- Stated task 1
Quote the patent excerpt word for word, starting with "BACKGROUND OF THE" and going on through "relate to a radio frequency (RF)".

- Document
>> begin

29. The audio system (300) recited in claim 21, wherein the RF
signal comprises a cellular telephone signal.
Description
FIELD OF THE INVENTION
[0001] The present invention generally relates to audio systems. In
particular, the present invention relates to a radio frequency (RF)
tuner module that is highly configurable for use in a wide range of
audio system design applications.
BACKGROUND OF THE INVENTION
[0002] In conventional RF tuner module applications, the RF tuner
module is directly mounted to an audio system main printed circuit
board (PCB) through a header connector. The mounting of the RF
tuner module to the main PCB in this manner necessitates the use of
additional components such as mechanical brackets to stabilize the
RF tuner module relative to the audio system main PCB. Also, direct
mounting of the RF receiver module to the main PCB takes up
valuable board space on the main PCB and could require an
additional hand insertion step and an additional soldering process
step for assembly. These additional steps are undesirable from the
standpoints of manufacturing quality and cost.
SUMMARY OF THE INVENTION
[0003] The disclosed embodiments relate to a radio frequency (RF)
receiver module. An exemplary embodiment of the RF receiver module
comprises a base, an RF connector secured to the base, the RF
connector adapted to receive an RF signal from an audio signal
source, and a cable connector secured to the base, the cable
connector adapted to receive a cable that connects the RF receiver
module to an audio system main printed circuit board to transfer an
audio signal derived from the RF signal to the audio system main
printed circuit board.
BRIEF DESCRIPTION OF THE DRAWINGS
[0004] The above-mentioned and other features and advantages of the
present invention, and the manner of attaining them, will become
apparent and be better understood by reference to the following
description of one embodiment of the invention in conjunction with
the accompanying drawings, wherein:
[0005] FIG. 1 is a perspective view of an RF receiver module in
accordance with an exemplary embodiment of the present
invention;
[0006] FIG. 2 is a perspective view of an audio system in
accordance with an exemplary embodiment of the present invention;
and
[0007] FIG. 3 is a perspective view of an alternative audio system
in accordance with an exemplary embodiment of the present
invention.

>> end

- Stated task 2
Count the lines of the listing that contain the string "Image", with case counting, and reply with only the number.

- Recorded data
>> begin

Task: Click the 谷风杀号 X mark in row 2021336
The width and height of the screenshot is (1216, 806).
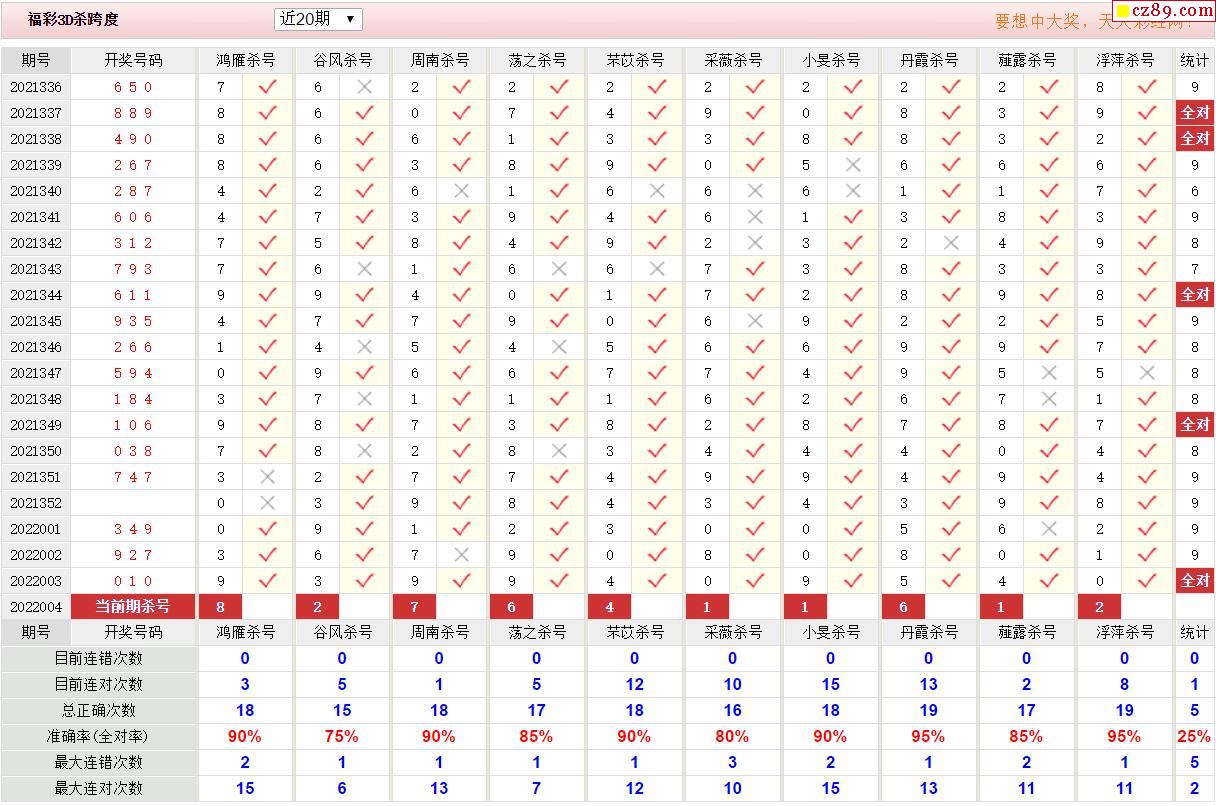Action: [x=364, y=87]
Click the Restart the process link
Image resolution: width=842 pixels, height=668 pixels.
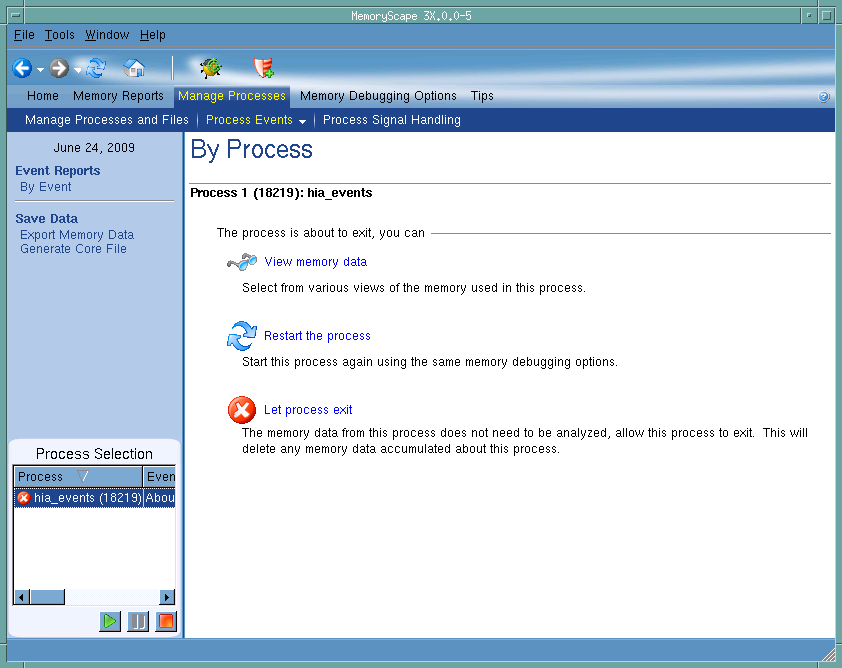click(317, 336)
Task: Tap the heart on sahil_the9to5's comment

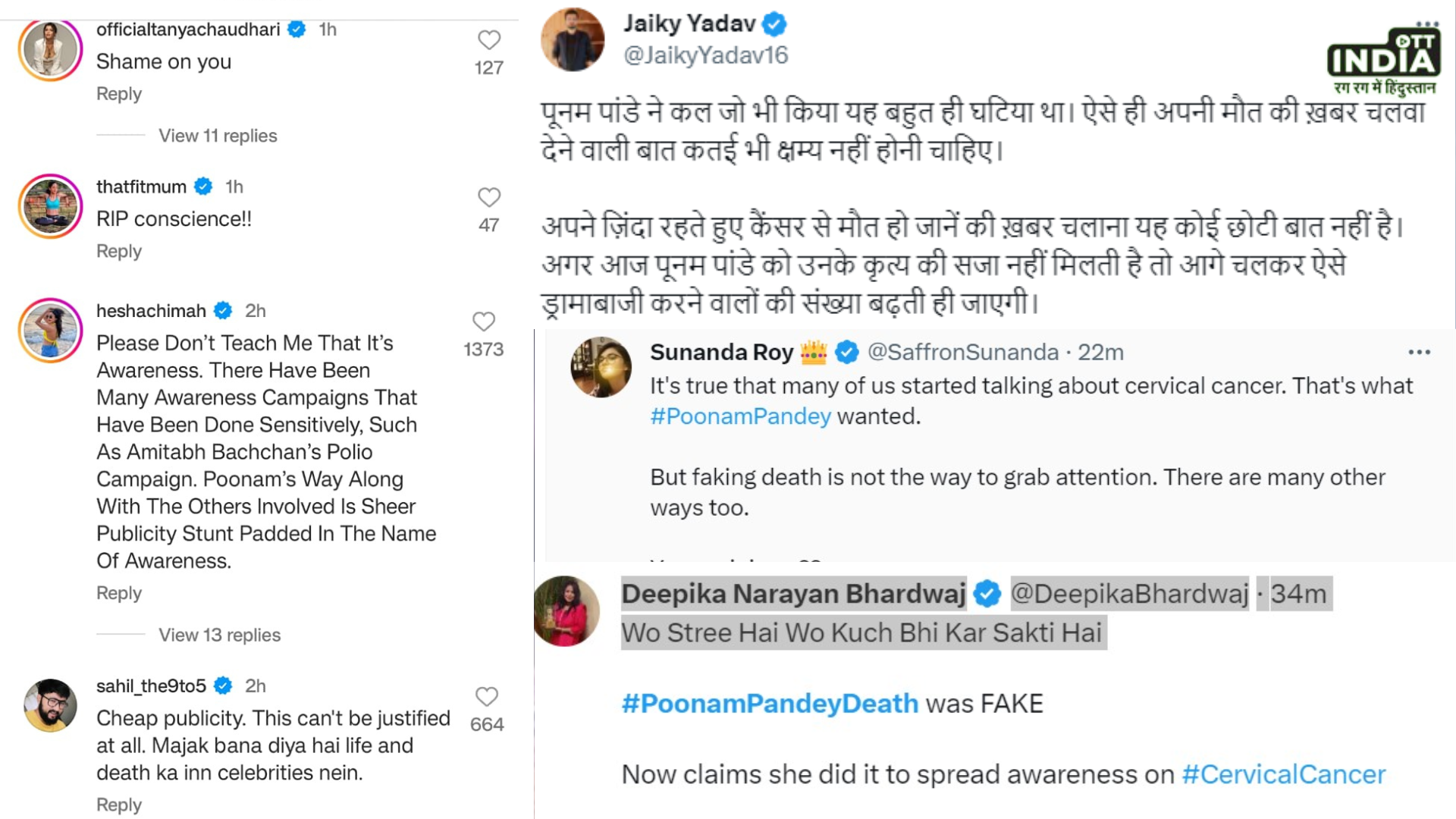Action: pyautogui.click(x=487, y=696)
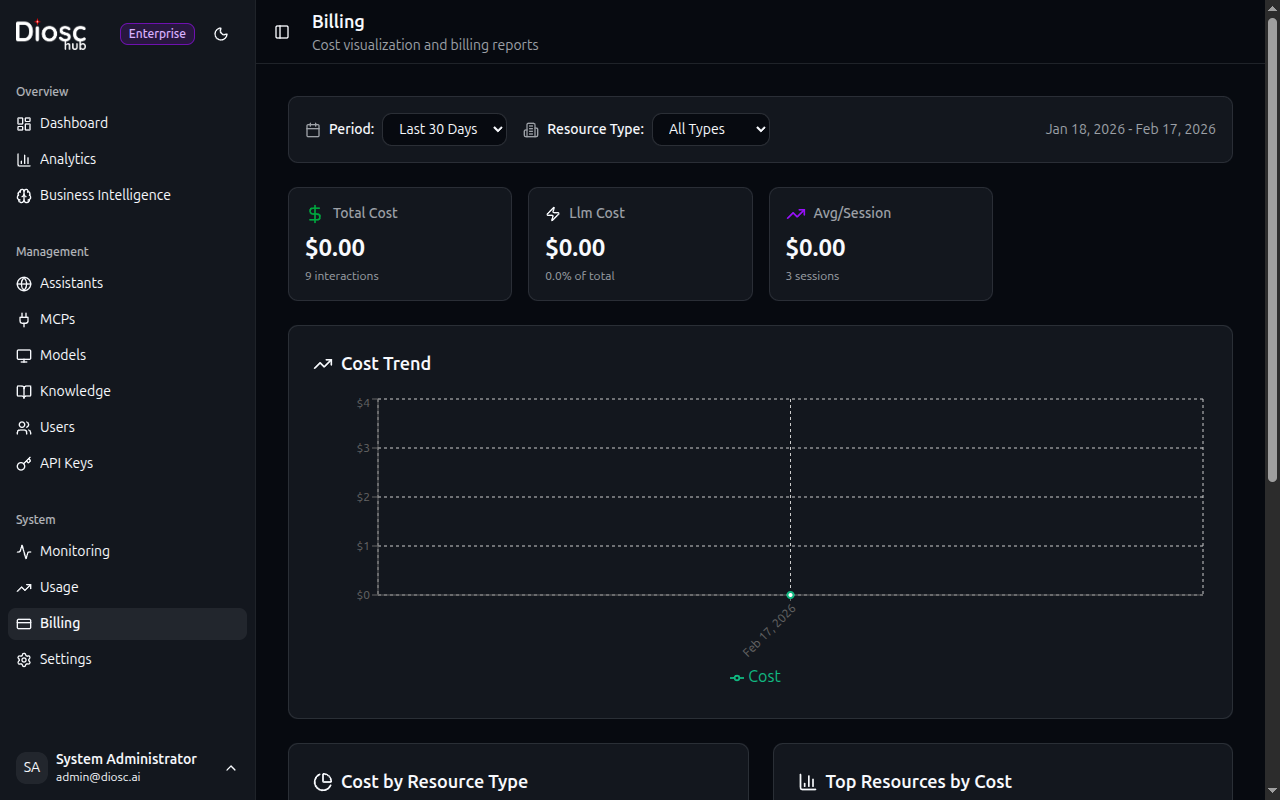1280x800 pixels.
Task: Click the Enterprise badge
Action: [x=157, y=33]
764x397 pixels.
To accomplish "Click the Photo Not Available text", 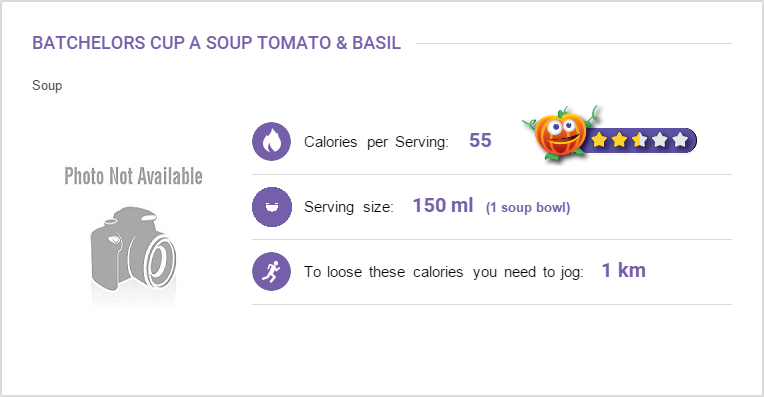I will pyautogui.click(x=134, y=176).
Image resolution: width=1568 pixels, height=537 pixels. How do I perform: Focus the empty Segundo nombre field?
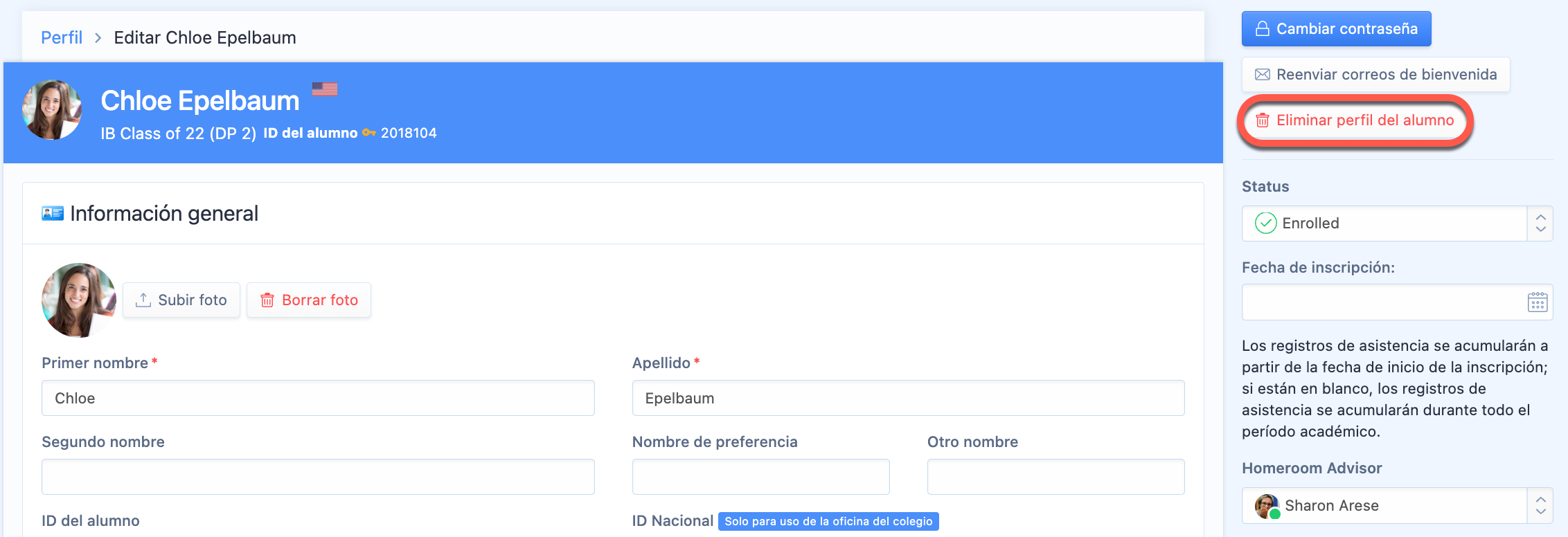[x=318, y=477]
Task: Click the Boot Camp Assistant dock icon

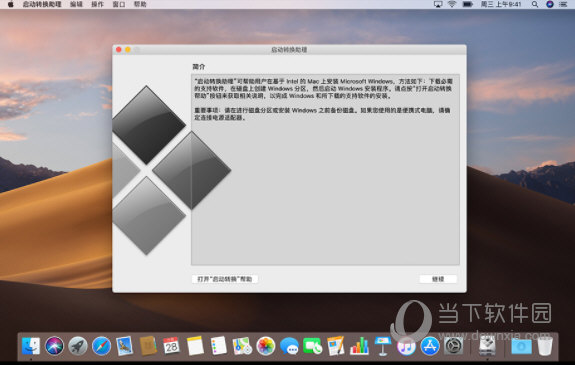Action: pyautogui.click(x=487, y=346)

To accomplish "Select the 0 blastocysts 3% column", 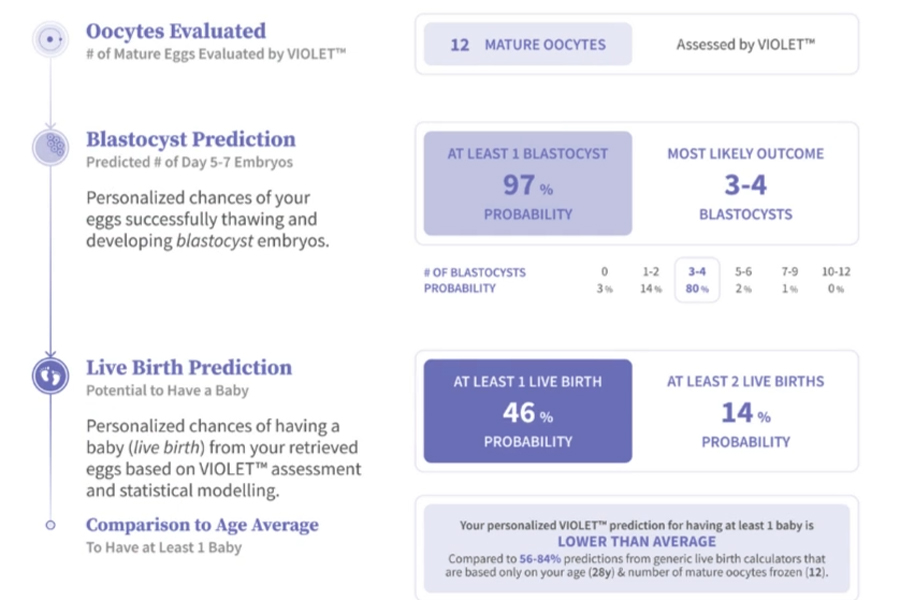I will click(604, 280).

>> end

- Written solution 1
BACKGROUND OF THE INVENTION
[0002] In conventional RF tuner module applications, the RF tuner
module is directly mounted to an audio system main printed circuit
board (PCB) through a header connector. The mounting of the RF
tuner module to the main PCB in this manner necessitates the use of
additional components such as mechanical brackets to stabilize the
RF tuner module relative to the audio system main PCB. Also, direct
mounting of the RF receiver module to the main PCB takes up
valuable board space on the main PCB and could require an
additional hand insertion step and an additional soldering process
step for assembly. These additional steps are undesirable from the
standpoints of manufacturing quality and cost.
SUMMARY OF THE INVENTION
[0003] The disclosed embodiments relate to a radio frequency (RF)

- Written solution 2
2